The God of Genesis, a God I recognize, is inexplicable. I try to be glad for those dashes of unforeseen compromise and kindness -- the times we don't get what we deserve, but better. I never ask, for instance, why Mother Teresa is dead and I'm alive, why my friend Paul was killed by brain cancer, and although I am much less good and useful, I was not. Above all Genesis, not to mention reality, seems colored by the peculiar, magisterially dark sense of humor which a remarkable number of religions agree is wholly characteristic of God. He is, if not playing, then playful. Which, for example, allows me to call Him Him. Never the Father for me, but I still think of Him as male, because my nature inclines to the physical love of men. It makes sense for me that part of my longing for God would be flavored with the longing for a lover, the other half to complete the pair -- the precise love it would seem God refuses to grant me. Naturally, He must actually encompass every possible sexual identity and the absolute absence of sex. It is absurd to address my Creator at all -- we are too different -- but if I must, I would rather do it with love, rather have it as a kind of private joke with the Almighty.
This kind of God -- incomprehensible, distant, ludic -- leaves us with the loneliness of adulthood and the responsibilities of a world where actions always bring reactions, often of an unforeseen kind. We can choose to pray, but prayer may not bring the desired results. Many religions agree that prayer alters the pray-er, if not the prayed-to, or the world. Prayer may, in fact, operate according to natural laws, a closed system, God at one remove. Genesis offers tantalizing suggestions that it does still constitute some kind of communication, however unpredictable, with a God we can't meet face-to-face but who is still willing to appear in dreams, in words. This may not be what we want, but it seems to be what we've got. Only Enoch, the quiet friend, gets a better deal, living 365 years and then "he was not; for God took him" -- the one human in the whole of the Bible's first book who gets to go home.
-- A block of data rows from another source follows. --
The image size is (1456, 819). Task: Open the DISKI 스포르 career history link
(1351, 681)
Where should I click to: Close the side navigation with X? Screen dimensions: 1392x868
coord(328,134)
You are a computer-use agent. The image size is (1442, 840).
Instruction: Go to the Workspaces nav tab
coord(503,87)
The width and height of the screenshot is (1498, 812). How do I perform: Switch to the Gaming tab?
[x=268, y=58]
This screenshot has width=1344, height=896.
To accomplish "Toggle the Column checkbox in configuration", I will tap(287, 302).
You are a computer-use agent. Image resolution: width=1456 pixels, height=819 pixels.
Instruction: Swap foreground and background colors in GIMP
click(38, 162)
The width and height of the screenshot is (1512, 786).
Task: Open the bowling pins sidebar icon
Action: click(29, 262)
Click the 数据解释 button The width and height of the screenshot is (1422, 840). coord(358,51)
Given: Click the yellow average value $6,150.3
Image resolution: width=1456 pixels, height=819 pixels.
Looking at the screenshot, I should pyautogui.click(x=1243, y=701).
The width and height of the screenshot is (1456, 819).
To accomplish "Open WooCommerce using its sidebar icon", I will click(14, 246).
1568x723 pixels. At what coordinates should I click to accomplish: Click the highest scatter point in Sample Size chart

More redemption than this is hard to find in Genesis. Still, its closing verses do tell us to "fear not" and do attempt to explain that we are praying and dying, loving and murdering, hurting and joking, living within a Creation we are not made to understand. With every pain, every despair, we have to hope, as Joseph says, that "God meant it unto good" because we have very little choice, beyond the possible relief of self-destruction. Our position is, in itself, not unamusing, the darkest of black jokes. Such a high level of absurdity -- a beguiling, lifelong trap constructed of freedoms: torture and joy if you love it, torture and joy if you don't -- this can really be bearable only if it's funny, unless you can arrange to go insane. Creation is funny if there's no God, no designer for the trap. And, naturally, it's funnier still if there is God, if He's been with us all along, since the beginning.